Monday September 14, 2020 - 23:30 to 00:15
A personalised prediction model for allograft survival after kidney transplantation
Yunwei Zhang1,2, Jean Yang1,2, Germaine Wong3,4,5,6, Samuel Mueller1.
1School of Mathematics and Statistics, Faculty of Science, The University of Sydney, Sydney, Australia; 2Charles Perkins Centre, The University of Sydney, Sydney, Australia; 3Sydney School of Public Health, The University of Sydney, Sydney, Australia; 4Centre for Kidney Research, Sydney, Australia; 5Kids Research Institute, Sydney, Australia; 6The Children’s Hospital at Westmead, Sydney, Australia
Introduction: Identification of novel risk factors for adverse allograft outcomes will allow prevention and early intervention before detrimental events arise. We aimed to develop a robust, validated, personalised prediction model for long-term allograft survival in deceased donor kidney transplant recipients.
Materials and Methods: We develop a novel approach using unsupervised learning algorithm and penalised cox model with data from the Australian and New Zealand dialysis and transplant registry (ANZDATA, 2006 – 2017). We used Numero to cluster groups of recipients based on their non-immunological characteristics. Numero is an unsupervised learning approach based on Self-organising maps (SOM) which is specially designed to characterise variability and summarise key features in a cohort dataset. We then applied Elastic net cox model (a penalised cox model) to identify the baseline recipients and donor risk factors associated with the allograft survival.
Results: A of 3692 deceased donor kidney transplant recipients were included in the study. Clustering with Numero generated 13 groups with different recipients’ baseline characteristics. We then further divided the cohort into three clusters using the Elastic cox model. These were classified as 1) recipients with no significant comorbid disease, 2) recipients with some comorbid illness and 3) older recipients with multiple comorbid diseases. The key factor most strongly predicted allograft survival across these three subgroups was waiting time on dialysis.

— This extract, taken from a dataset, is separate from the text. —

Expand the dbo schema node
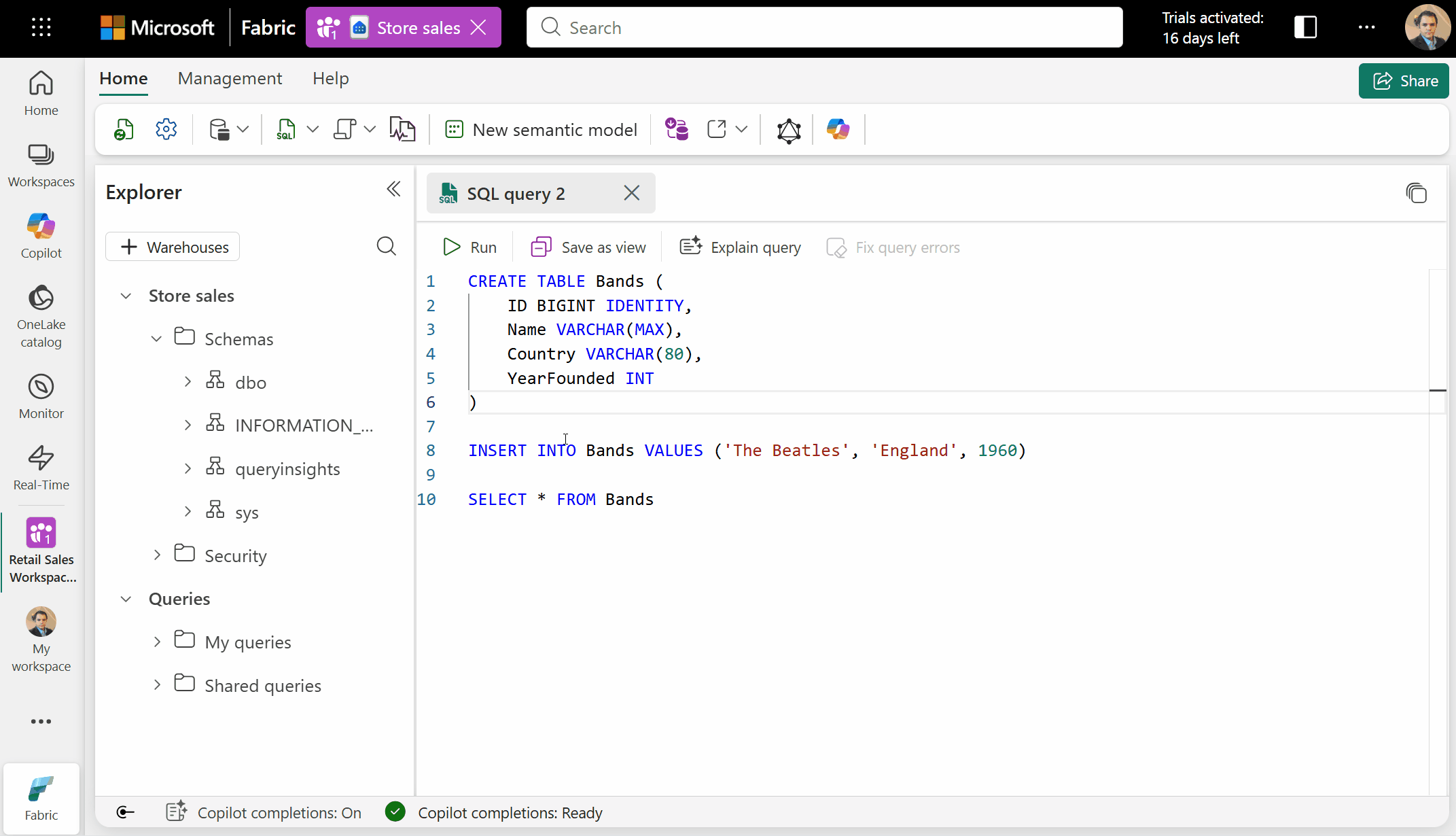(188, 381)
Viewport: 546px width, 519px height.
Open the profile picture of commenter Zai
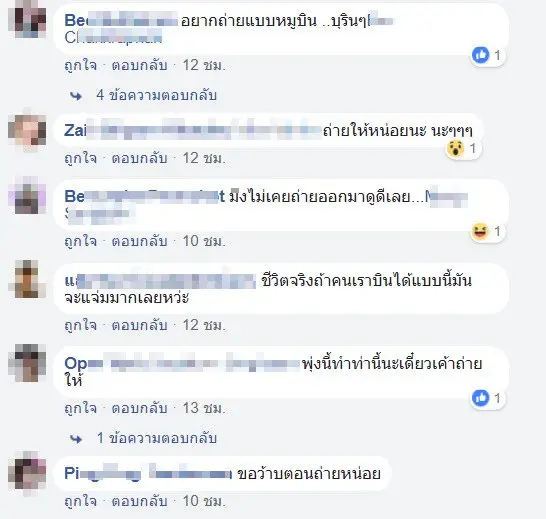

Other immunological factors such as HLA A, B and DR mismatches and non-immunological disease related factors were only predictive of allograft survival in recipients’ multiple comorbidities. The overall c-index of the predictive modelling was 0.69.
Conclusion: Waiting time on dialysis is the key risk factor for long-term allograft survival across the entire cohort. However, the impact of immunological and non-immunological factors for the prediction of allograft survival is most marked among those with multiple comorbidities.